Rumor has it that the Shuttle uses the same central computer as the F15. I am fairly sure it uses some of the same components and protocols to communicate on the avionics bus.
A point in every direction is like no point at all
But if you think about it, a 486 is a pretty fast processor, faster than you normally need for an embedded application. Most of the computers on a satellite do routine jobs, like operating and monitoring various devices and instruments according to program and command from the ground. It’s similar to what the microprocessor in your car does, though satellite computers are more flexible - you can upload a new program, for example. The only computation intensive part of a scientific satellite is the data acquisition (being able to handle the fast stream of data) and compression, which I suspect is what the 486 does on the Hubble.
Also, there isn’t just one computer which is hooked up directly to every single sensor and instrument. Each component has a driver circuit, often with its own little processor. Otherwise you couldn’t build and test each component separately.
As I (dimly) remember from the newspaper article, the 486 in question managed the gyroscopes/gymbals/whatever that maneuver the Hubble so that it is aimed at particular stars.
As the NASA spokescritter mentioned, this doesn’t take a whole lot of processor firepower - and in fact the earlier (286?) processor had been doing the job OK beforehand.
Still as a techno-geek I can’t help thinking “a 486? Come On!!!”
Why does it seem wrong? It’s really the only practical choice. It might seem like, “hey, it’s on a spacecraft, it should be the hottest CPU available”, but there are other criteria that have to be considered, and as someone else mentioned, there usually isn’t much need for massive amounts of CPU power anyway. Heavy crunching can be done on the ground. Better to increase reliability instead, since spacecraft are rather inaccessable if they break. Fast CPU’s tend to have small feature sizes, which makes the chip more susceptible to problems in harsh radiation environments.
A while back I worked for a company that make high performance workstations - at the time, they were many times faster than any PC available. We actually saw an increase in hardware errors when our systems were used in mountainous locations, compared to sea level. If that can be measured at just a few thousand feet ASL, imagine how much worse it will be for something even in LEO, 250 or so miles up, let alone the geosync sats.

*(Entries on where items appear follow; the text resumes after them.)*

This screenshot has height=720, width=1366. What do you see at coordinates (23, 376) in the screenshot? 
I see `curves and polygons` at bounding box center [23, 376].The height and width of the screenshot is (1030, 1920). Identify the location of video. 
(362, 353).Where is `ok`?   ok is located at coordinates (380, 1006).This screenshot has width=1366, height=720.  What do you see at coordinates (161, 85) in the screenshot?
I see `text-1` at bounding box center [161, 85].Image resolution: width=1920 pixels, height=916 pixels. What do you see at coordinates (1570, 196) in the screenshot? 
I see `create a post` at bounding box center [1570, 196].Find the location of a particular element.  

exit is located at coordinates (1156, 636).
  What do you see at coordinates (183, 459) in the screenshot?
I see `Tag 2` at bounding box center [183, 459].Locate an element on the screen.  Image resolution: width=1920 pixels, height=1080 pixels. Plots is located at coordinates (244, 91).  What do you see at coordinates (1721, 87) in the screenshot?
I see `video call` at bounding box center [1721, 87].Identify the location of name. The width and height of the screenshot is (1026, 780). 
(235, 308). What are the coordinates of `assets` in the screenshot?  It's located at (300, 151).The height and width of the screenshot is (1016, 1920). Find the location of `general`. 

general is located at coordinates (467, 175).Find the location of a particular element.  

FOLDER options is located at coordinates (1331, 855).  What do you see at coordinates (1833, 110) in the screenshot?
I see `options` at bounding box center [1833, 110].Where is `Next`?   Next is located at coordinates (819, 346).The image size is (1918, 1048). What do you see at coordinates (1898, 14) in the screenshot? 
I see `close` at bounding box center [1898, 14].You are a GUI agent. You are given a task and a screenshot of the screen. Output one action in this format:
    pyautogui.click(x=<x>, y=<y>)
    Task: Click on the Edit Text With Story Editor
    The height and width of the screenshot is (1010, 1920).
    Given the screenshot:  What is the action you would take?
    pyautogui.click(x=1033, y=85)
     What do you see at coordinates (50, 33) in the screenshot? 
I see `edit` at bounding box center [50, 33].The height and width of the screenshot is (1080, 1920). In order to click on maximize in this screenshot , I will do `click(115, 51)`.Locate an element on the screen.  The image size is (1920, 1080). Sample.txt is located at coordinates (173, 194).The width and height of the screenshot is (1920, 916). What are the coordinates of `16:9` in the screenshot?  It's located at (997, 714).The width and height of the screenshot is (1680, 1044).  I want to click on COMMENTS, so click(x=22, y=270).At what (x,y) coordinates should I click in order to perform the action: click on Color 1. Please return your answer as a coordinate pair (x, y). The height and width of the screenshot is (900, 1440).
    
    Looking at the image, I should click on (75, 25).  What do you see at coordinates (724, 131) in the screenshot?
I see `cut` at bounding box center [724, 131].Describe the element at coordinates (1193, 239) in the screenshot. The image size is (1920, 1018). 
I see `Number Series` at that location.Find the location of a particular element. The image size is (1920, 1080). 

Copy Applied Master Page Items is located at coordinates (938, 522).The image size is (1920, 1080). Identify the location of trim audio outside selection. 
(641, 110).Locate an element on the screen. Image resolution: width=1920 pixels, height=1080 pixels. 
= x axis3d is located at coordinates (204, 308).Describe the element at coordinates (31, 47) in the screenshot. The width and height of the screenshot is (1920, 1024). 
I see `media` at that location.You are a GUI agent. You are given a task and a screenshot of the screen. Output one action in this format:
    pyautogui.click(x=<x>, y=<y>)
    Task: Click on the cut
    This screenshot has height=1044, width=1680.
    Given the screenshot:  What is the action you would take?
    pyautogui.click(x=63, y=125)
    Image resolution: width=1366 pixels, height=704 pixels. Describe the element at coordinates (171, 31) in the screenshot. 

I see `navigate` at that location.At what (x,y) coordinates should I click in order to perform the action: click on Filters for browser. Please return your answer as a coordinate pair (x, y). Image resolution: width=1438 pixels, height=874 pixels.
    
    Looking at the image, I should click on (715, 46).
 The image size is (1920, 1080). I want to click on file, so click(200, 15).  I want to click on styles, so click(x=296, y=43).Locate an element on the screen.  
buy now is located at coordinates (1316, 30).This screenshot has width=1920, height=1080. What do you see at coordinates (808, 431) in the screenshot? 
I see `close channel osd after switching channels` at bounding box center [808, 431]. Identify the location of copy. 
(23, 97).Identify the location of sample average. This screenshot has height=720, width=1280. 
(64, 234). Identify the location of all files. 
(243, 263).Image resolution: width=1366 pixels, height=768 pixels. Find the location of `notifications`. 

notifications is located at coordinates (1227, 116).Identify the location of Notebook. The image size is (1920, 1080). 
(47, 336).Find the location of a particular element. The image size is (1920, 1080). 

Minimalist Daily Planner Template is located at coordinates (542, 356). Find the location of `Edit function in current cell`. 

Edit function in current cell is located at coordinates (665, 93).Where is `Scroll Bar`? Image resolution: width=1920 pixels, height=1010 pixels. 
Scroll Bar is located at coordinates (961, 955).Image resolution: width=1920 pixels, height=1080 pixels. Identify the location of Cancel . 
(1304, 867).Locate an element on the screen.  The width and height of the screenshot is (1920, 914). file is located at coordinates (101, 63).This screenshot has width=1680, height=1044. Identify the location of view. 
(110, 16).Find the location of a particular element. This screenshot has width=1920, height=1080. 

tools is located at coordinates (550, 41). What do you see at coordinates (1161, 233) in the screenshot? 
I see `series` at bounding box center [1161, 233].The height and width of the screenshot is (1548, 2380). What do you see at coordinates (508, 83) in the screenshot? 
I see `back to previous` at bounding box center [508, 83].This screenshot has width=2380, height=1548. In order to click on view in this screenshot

No one has mentioned an obvious point: Power and heat. No reason to use more power if you don’t need it, and waste heat is a much bigger problem in space than it is on earth. You can’t use a fan, you’ve got to radiate all of the heat away, without screwing up anything else. Not a trivial problem. It’s typical of today’s mindset to assume that faster is better, it must be, otherwise I just wasted a bunch of money upgrading to the latest and greatest.
I’m wondering why they upgraded at all, maybe they couldn’t get the 286s anymore.
If you want to talk old electronics take a look at the ICBM program. They’re still using 50’s technology because it’s so reliable.
Your not kidding, I work in building that my company sublets from a company that once provided all the computers for NASA. The company was once very large, but now subsists on repairing and selling the spare parts for these old computers that are still in use by NASA and a few other government agencies. These computers are refrigerator sized and the cabling inside is insulated by what seems to be string or twine. Hardly any of the parts are recognizable to me at all. Basicly, these things are ancient and are still in use by NASA and others.